Bagi yang sudah divaksinasi Covid-19 tetapi tidak memiliki sertifikat vaksin nyatanya harus segera diurus. Pasalnya, penggunaan sertifikat vaksin Covid-19 tetap sangat dibutuhkan ketika tengah berpergian jarak jauh atau mengunjungi suatu tempat di muka publik.

Apalagi jika seseorang sudah melewati dua tahap vaksinasi Covid-19, akan diberikan dua sertifikat.
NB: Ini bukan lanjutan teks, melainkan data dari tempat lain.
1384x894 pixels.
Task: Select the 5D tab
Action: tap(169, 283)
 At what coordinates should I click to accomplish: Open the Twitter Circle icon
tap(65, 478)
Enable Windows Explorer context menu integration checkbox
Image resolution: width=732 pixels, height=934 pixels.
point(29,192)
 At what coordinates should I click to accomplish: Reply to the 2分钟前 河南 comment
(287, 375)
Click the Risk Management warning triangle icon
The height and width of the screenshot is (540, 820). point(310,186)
Sertifikat vaksinasi Covid-19 juga dapat diunduh dari situs PeduliLindungi.id dengan cara downloadnya adalah sebagai berikut:

1. SMS

Melalui link yang dikirimkan lewat SMS usai menjalani vaksinasi yang berisikan sertifikat vaksin

2. Aplikasi Peduli Lindungi

  1. Buka aplikasi PeduliLindungi
  2. Nanti ketika menekan tombol profil, akan menunjukkan opsi sertifikat vaksin
  3. Pilih zonasi tempat vaksin.
  4. Masukkan NIK dan nomor HP yang didaftarkan
  5. Setelahnya, sertifikat bisa diunduh lalu tersimpan secara otomatis di perangkat.
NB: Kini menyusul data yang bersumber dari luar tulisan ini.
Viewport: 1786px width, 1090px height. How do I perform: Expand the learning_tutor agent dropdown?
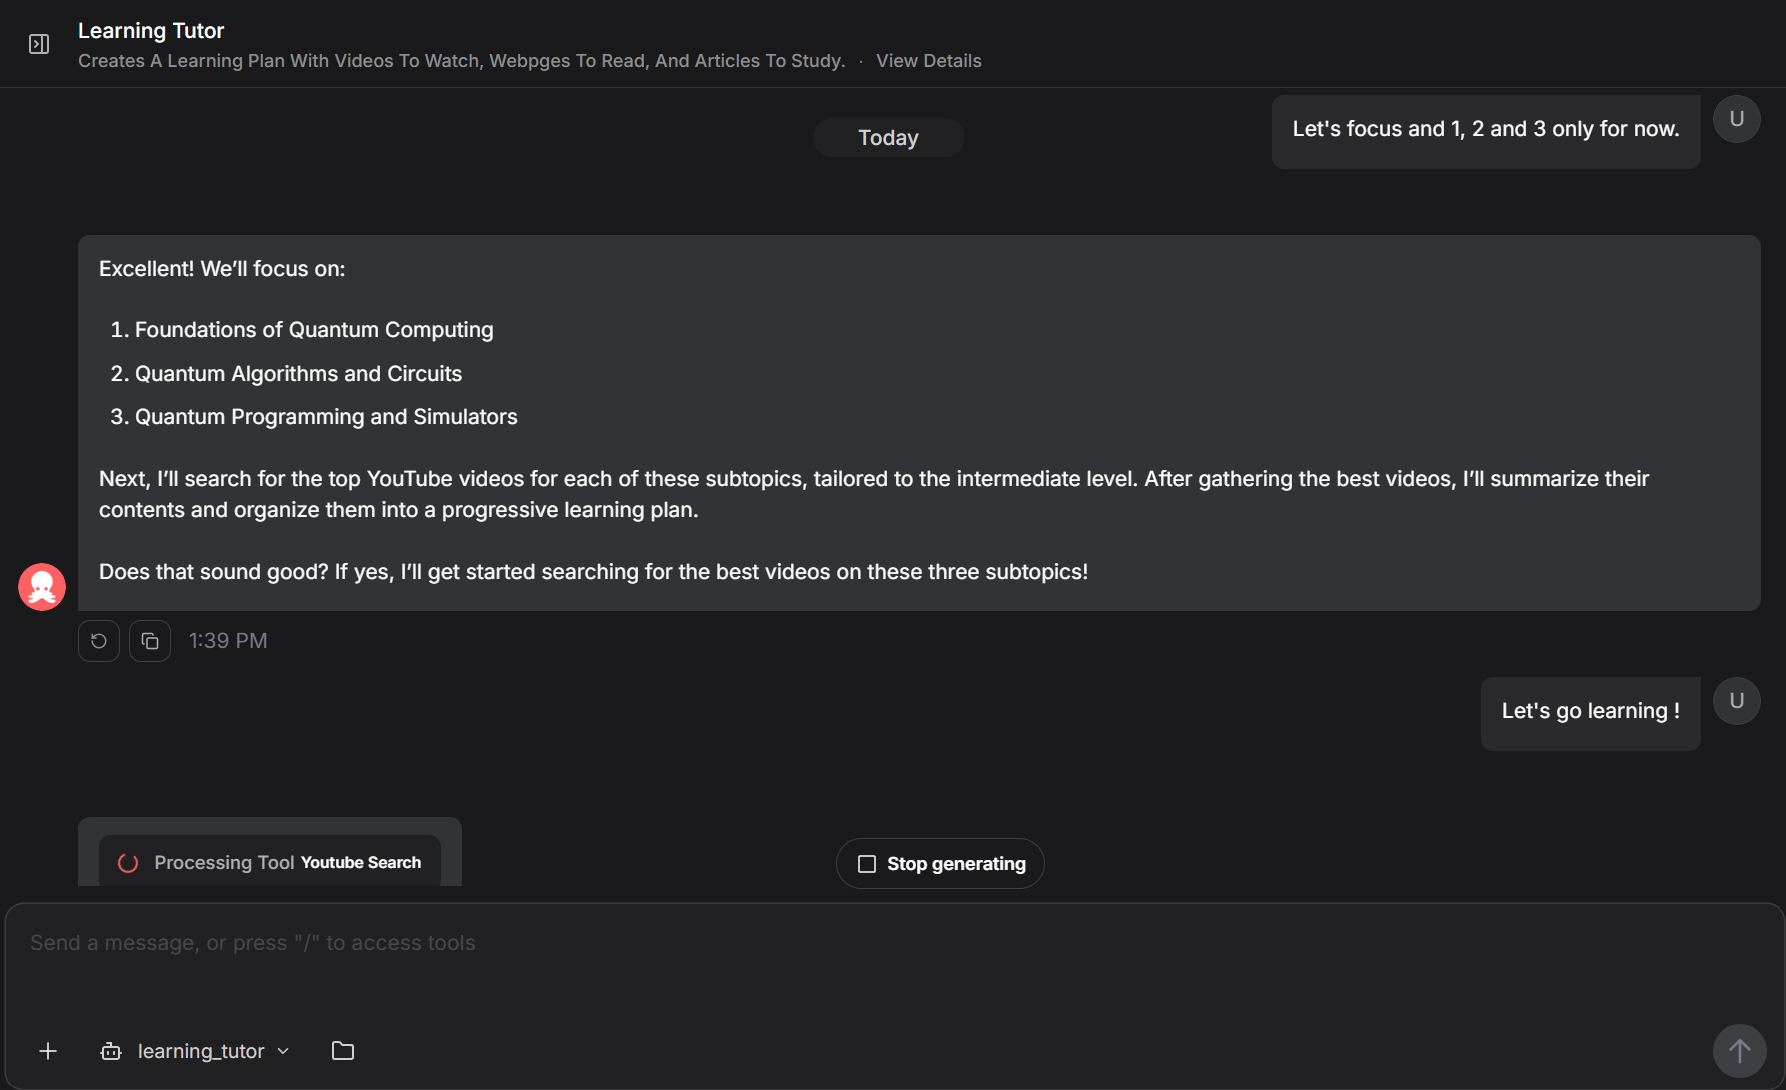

3. Situs web Peduli Lindungi

  1. Kunjungi situs PeduliLindungi
  2. Langsung di halaman utama, pilih opsi Lihat Tiket dan Sertifikat Vaksinasi.
  3. Kemudian masukan nomor HP dan kode OTP yang dikirimkan.
  4. Klik menu sertifikat vaksin
  5. Nanti akan muncul sertifitkat vaksin tahap 1 dan 2.
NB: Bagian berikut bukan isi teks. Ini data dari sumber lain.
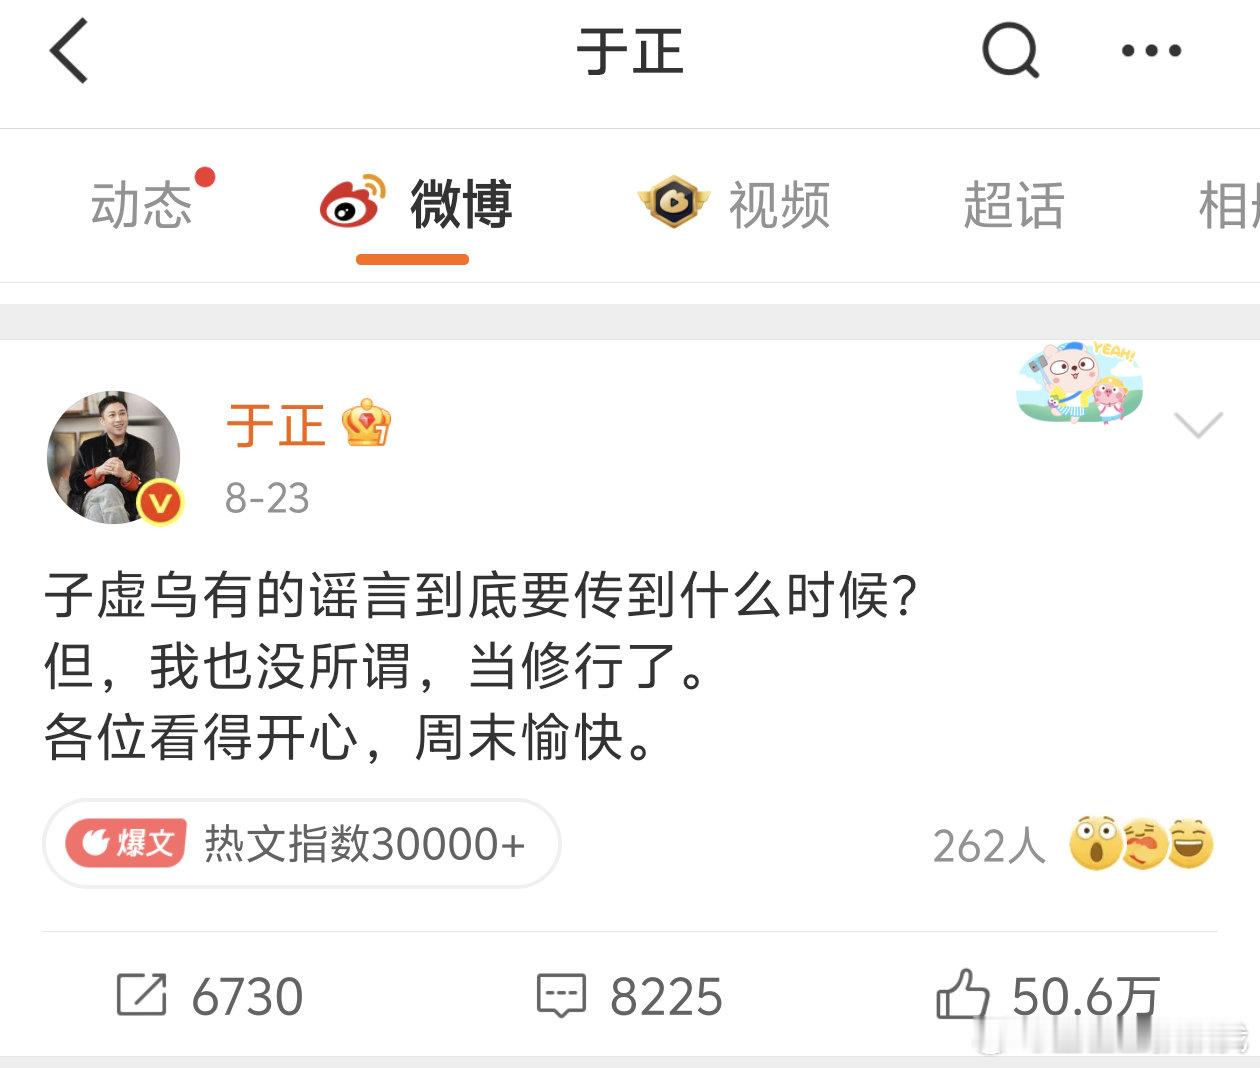
Task: Tap the gold crown membership badge
Action: [x=366, y=424]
Jika sudah mengunduh sertifikat vaksinasi Covid19 menggunakan cara di atas, Anda dapat menggunakan printer pribadi Anda untuk langsung mencetak sertifikat vaksinasi Covid-19 atau membawanya ke penyedia jasa percetakan.

Ukuran surat keterangan vaksinasi Covid19 dapat disesuaikan secara bebas, mulai dari format KTP untuk gambaran umum atau setengah halaman HVS.

Sanksi Pemalsuan Sertifikat Vaksinasi COVID-19

Sanksi Pemalsuan Sertifikat Vaksinasi COVID-19

Vaksinasi Covid-19 saat ini menjadi seuatu yang sangat penting. Selain untuk kesehatan pribadi, vaksinasi kini menjadi kebutuhan bagi beberapa kegiatan masyarakat. Warga harus menunjukkan setidaknya kartu vaksinasi dosis pertama kepada petugas untuk melanjutkan perjalanan.

Namun pada kenyataannya, peraturan ini menciptakan sebuah bentuk kejahatan baru yakni pemalsuan sertifikat vaksinasi. Berikut sanksi yang dikenakan jika seseorang memalsukan kartu vaksinasi UU No. 19 Tahun 2016 tentang Perubahan Atas UU No. 11 Tahun 2008 tentang Informasi dan Transaksi Elektronik:

  • Barang siapa yang memalsukan atau membuat secara tidak benar surat elektronik dan digunakan seolah-olah isinya benar dan tidak palsu hingga menimbulkan kerugian akan dikenakan pidana penjara paling lama 6 tahun.
  • Setiap orang yang dengan sengaja memanipulasi, menciptakan, merubah dan atau menghilangkan informasi / dokumen elektronik, akan dipidana paling lama 12 tahun dan denda Rp12 miliar.
  • Diancam pidana yang sama jika barang tersebut digunakan yang dapat menimbulkan kerugian.

Berdasarkan uraian tersebut, bisa dipahami dan dimengerti bahwa sertifikat vaksinasi adalah sesuatu hal yang sangat penting untuk menunjukkan bahwa Anda sudah mendapatkan vaksin Covid-19. Melakukan pemalsuan kartu vaksinasi pun adalah tindak pidana yang dapat mengakibatkan hukuman penjara.

Oleh karena itu, masyarakat perlu berpartisipasi dalam gerakan sukses memerangi wabah/pandemi Covid-19 dengan mengikuti program vaksinasi agar bisa terciptanya kehidupan herd-community.